→ Aim
Output every line of the material below without changing a single character.

── Data for the task ──

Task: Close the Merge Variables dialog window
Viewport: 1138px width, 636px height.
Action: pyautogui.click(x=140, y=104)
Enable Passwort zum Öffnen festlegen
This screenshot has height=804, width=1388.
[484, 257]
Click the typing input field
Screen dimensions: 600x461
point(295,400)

───

→ Task solution
Task: Close the Merge Variables dialog window
Viewport: 1138px width, 636px height.
Action: pyautogui.click(x=140, y=104)
Enable Passwort zum Öffnen festlegen
This screenshot has height=804, width=1388.
[484, 257]
Click the typing input field
Screen dimensions: 600x461
point(295,400)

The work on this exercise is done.